= Crusader: Battle for Tobruk =

1976 WWII board wargame

Cover of folio edition, 1976, showing a posed British wartime photograph.

Crusader: Battle for Tobruk, November 1941 is a board wargame published by Simulations Publications Inc. (SPI) in 1976 that simulates Operation Crusader during World War II. The game was originally published as part of the Four Battles in North Africa "quadrigame" — a gamebox containing four games simulating four separate battles that all use the same rules. Crusader was also published as an individual "folio game."

==Background==
Although a successful Allied campaign in North Africa in 1940 resulted in the capture of Tobruk from the Italians in January 1941, Axis forces, now reinforced by the Afrika Korps under German General Erwin Rommel, regrouped in the spring and besieged Tobruk. In November Operation Crusader was the third of three offensives by Allied forces from Egypt, hoping to break the siege. After a confused battle, including a major German counterattack, Rommel broke off, lifting the siege and retreating to El Agheila closer to his supply base.

==Description==
Crusader is a game for two players where one player controls the Axis forces, and the other controls the British forces. Mechanized units on both sides provide opportunities for maneuvering. With only 100 counters and relatively few rules, this game has been characterized as "simple, easy to play and requires a short period of time (1-2 hours) to complete."

===Gameplay===
The game uses a standard "I Go, You Go" alternating turn system taken from SPI's previous publication The Battle of Borodino, where one player moves and fires, then the other player does the same. This completes one game turn.

Units are not allowed to stack. A unit must stop if it enters an enemy's zone of control, and then must attack the enemy. The losing unit is often forced to retreat, and is only eliminated if it is surrounded. This gives impetus to both players to either attempt to maneuver to surround a unit before combat begins or to escape from an impending envelopment.

===Scenarios===
The game offers two scenarios, "Sidi Rezegh", and "The Dash to the Wire". These can be linked together to form a campaign game.

===Victory conditions===
The Axis player receives victory points for eliminating Allied units and cutting supply lines. The Allied player receives victory points for eliminating Axis units, and for reaching Tobruk.

==Publication history==
After the success of SPI's first quadrigame, Blue & Gray, in 1975, the company quickly produced more quadrigames, including Four Battles in North Africa in 1976, consisting of the four games Cauldron, Supercharge, Kasserine and Crusader. The latter, designed by Frank Davis, David C. Isby, and Redmond A. Simonsen and with graphic design by Simonsen, was also offered for individual sale as a "folio game" — a game packaged in a cardstock folio. It did not crack SPI's Top Ten Bestseller list.

==Reception==
In the 1977 book The Comprehensive Guide to Board Wargaming, Nick Palmer approvingly noted the "emphasis on mobile warfare, as the British try to relieve the fortress."

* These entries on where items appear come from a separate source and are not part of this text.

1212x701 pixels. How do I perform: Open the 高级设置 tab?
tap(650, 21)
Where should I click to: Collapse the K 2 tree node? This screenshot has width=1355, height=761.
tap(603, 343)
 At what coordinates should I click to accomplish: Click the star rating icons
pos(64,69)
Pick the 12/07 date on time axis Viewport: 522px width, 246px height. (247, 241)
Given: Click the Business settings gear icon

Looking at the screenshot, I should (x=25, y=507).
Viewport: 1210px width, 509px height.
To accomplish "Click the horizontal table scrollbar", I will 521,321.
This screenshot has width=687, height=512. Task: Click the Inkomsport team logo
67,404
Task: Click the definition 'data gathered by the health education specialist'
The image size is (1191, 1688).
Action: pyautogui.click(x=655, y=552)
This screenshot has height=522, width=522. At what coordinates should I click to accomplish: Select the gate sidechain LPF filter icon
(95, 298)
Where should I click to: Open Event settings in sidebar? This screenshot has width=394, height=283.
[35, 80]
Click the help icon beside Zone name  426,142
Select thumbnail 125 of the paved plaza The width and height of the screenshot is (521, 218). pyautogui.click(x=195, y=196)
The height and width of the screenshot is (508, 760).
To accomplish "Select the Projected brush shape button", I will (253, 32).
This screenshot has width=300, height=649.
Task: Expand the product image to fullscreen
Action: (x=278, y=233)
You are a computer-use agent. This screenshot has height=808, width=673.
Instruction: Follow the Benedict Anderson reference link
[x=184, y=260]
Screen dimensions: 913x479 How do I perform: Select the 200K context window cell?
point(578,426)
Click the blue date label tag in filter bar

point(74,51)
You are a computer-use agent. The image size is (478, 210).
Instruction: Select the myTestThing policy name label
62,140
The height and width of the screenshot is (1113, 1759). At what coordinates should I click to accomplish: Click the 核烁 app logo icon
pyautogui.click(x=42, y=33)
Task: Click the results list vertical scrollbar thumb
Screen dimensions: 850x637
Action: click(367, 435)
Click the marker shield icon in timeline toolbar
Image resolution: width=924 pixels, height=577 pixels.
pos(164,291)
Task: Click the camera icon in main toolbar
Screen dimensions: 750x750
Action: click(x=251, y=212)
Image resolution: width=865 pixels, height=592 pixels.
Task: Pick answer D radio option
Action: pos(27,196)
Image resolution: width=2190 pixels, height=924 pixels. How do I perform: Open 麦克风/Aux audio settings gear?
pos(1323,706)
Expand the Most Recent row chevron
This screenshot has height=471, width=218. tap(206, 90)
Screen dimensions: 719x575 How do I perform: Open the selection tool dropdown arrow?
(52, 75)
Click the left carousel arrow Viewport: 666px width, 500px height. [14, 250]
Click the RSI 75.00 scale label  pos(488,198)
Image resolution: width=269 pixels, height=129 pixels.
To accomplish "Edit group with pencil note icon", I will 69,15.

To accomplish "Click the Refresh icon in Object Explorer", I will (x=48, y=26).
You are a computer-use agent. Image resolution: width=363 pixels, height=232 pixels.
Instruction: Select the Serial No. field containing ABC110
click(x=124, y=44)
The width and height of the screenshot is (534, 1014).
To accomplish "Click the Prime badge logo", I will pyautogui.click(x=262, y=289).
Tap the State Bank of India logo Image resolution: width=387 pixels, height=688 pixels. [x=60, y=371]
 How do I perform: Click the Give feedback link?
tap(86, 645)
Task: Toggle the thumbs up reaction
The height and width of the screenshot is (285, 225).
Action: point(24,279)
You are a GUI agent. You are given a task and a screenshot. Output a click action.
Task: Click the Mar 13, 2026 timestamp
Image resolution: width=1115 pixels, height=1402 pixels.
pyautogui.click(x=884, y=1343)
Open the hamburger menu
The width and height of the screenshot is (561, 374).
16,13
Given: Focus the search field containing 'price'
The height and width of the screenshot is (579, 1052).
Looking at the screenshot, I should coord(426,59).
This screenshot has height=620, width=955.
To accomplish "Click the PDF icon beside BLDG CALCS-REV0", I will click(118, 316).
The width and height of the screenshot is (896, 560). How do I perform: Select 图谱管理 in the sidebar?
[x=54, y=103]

In the Issue 60 of Fire & Movement, Vance von Borries commented "This game is wide open and fluid without a lot of cluttering terrain. It gives a feel for the desert war at a simple level."

In Issue 9 of the British wargaming magazine Phoenix, Ralph Vickers admitted that the game "looked to me like a static siege of Tobruk. I am elated to report that the designers were much more crafty than I expected." Instead of a siege, Vickers discovered a game of fluid motion and tactical problems for both players: "The Axis player must assign the Italians [besieging Tobruk] a backbone of German units that he call ill spare. [...] For the Allies, the best approach is along the coast. But how much strength can they afford to commit there and still contain the panzers in the south? [...] It is a delicate situation for both sides." Vickers concluded, "If all the games and scenarios [in the Four Battles of North Africa box] are typical of this one, then all are first rate."